A few weeks ago I met up with Sarah Funes: a regular contributor to #BTSM (brain tumor social media). I had never met her in real life, just on Twitter. She was in the state capital for work and we thought it would be a good idea to get coffee. For convenience, I drove my car to pick her up and take us to one of my favorite spots.
Due to her brain tumor, Sarah has hemiparaplegia, a loss of motor function in one side of her body, and vision issues with the eye on that same side. Needless to say, Sarah has difficulty standing for long periods of time and uses a Segway in situations where she needs to travel more than just a few blocks.
When we arrived at the coffee shop I had a hard time finding a parking spot. Sarah pointed out the handicapped space and said we could park there.
“Do you have a parking placard with you?” I asked.

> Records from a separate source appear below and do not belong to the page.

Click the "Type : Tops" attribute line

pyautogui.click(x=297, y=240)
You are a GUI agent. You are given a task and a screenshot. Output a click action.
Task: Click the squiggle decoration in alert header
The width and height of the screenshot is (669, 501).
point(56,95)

“No, use yours,” she said.
“I don’t have a handicapped placard.”
What I forgot to mention so far is that Sarah is an international human rights activist fighting for the right of people in the disability community. She collaborated on a project creating the first disabled Muslim superhero for a comic book. While I might be an advocate, Sarah is an activist.
For the next minute Sarah gave me the rundown on why I deserved a permanent disabled parking placard (e.g., fatigue, “you never know if you are going to have a seizure”, tumor gets worse over time, you need to be prepared), and how I should go about getting a placard. I didn’t have to use it, she said, but I should have one.

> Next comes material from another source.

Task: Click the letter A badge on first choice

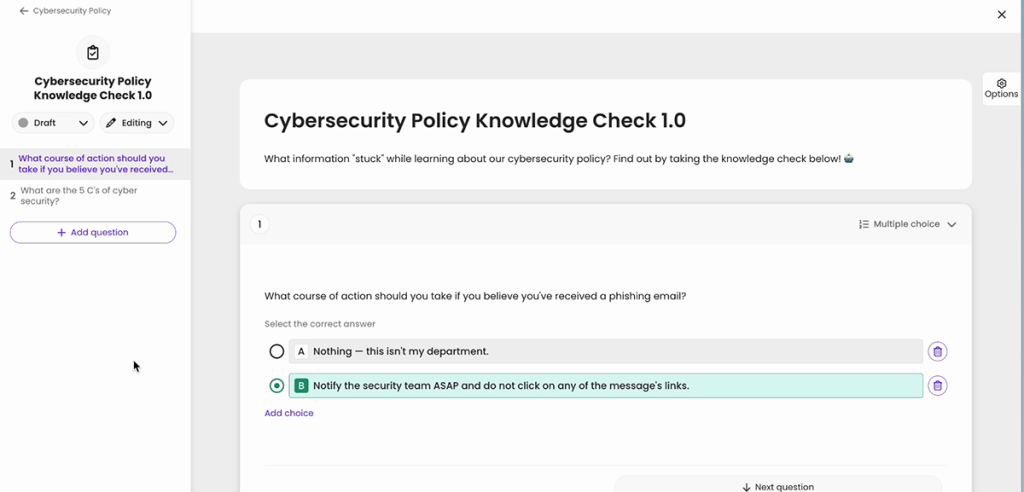Action: [301, 351]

“Have you seen the pics I post to Instagram of me doing handstands, lifting weights, and pushing tires?” I asked. “I am not disabled and it would be wrong for me to use a handicapped parking space when there are people that really are handicapped and are more deserving.”
Sarah left me with a “well, you never know” look, and we moved on with our visit.
But that left me wondering… am I disabled?
I am not handicapped
If you know me in real life (as opposed to only via the Internet–this blog, Facebook, Twitter, Instagram, etc.), then you know I am a fully functional adult with no mental or physical impairments, that otherwise are common among brain tumor survivors.
I have, however, gotten to know many brain tumor patients and am familiar with the side effects that result from this disease. And I insert a note here to the layperson: brain tumor side effects are a direct result of the location of where the tumor resides in the brain, and of treatment that results therein. (Note to Uncle Bob: I am starting to write like you. Please make it stop.)
That all being said… I am not perfect. I have neuro-physiological issues that can no longer be seen with the naked eye.
But then again…
After my second brain surgery I had to relearn how to walk and balance. If I close my eyes and can’t see the world around me, I will fall over. My sense of touch and proprioception are forever damaged. But does that mean I can’t walk through a parking lot to get to a store? No. Does that mean I can’t run four blocks to make it to a meeting. No.
However, there is one person who witnesses the defects in my central nervous system: my trainer, Allyson.
I exercise at a weird/funky/cool alternative to a traditional gym. We are called BodyTribe, and Allyson has been with me since I started taking movement seriously.
When I first started moving at BodyTribe I wasn’t as “good” as everyone else. I chalked it up to me being brand new to exercise.
But now, more than a year and a half later, I still have issues. If I am doing a bench press, Allyson reminds me to “put my brain in my right side” (the funky side with hemispatial neglect) so I can move the bar evenly. If I am doing a squat, my entire body twists left, even though I have been training for months. And it is only when I “put my brain” in my body will I perform “normally.” (Please forgive all of the “air quotes.”)
Pretty much everything I do at the gym takes as much mental effort as it does physical strength.
Am I normal?
This last week I took Allyson aside and asked for a progress report. I felt that in comparison to long time gym rats and newbies alike, I wasn’t as strong. Allyson reminded me that everyone has different bodies and that you can’t compare yourself to other people, especially when it is obvious that I put in the time and effort (and eat well, etc.).
Allyson didn’t know I was asking for other reasons. She didn’t know I was asking if she thinks I am “normal.”
Later I received a text message from Allyson.
I wish I said then: your technique, from the powerlifts to especially weightlifts is INCREDIBLY strong. If we were gonna compare (which we won’t of course), your technique is above and beyond in some aspects, and your attitude toward the lifts, and how to give your all, is next level shit (one of my favorite sayings).
It’s all in our heads
The text message from Allyson made me misty-eyed (because I am a total girl), and reinforced something I’ve known all along:
How we deal with our response to the diagnosis and treatment, our abilities or disabilities, is totally up to us. We can’t perform our own brain surgeries or invent new drugs and treatment, but we can choose to strengthen our metal state of mind when it comes to our health. At the risk of sounding like a self-help book, it really is all about our attitude.
There will always be a dark corner of our minds that doesn’t think we are going to live through this, or doesn’t have the confidence to even project awesomeness. Everyone has that in their heads. I have it too. But I try to push it away.
As Allyson said, giving it your all is “some next level shit” (i.e., taking things to the next level), and that is what I try to do.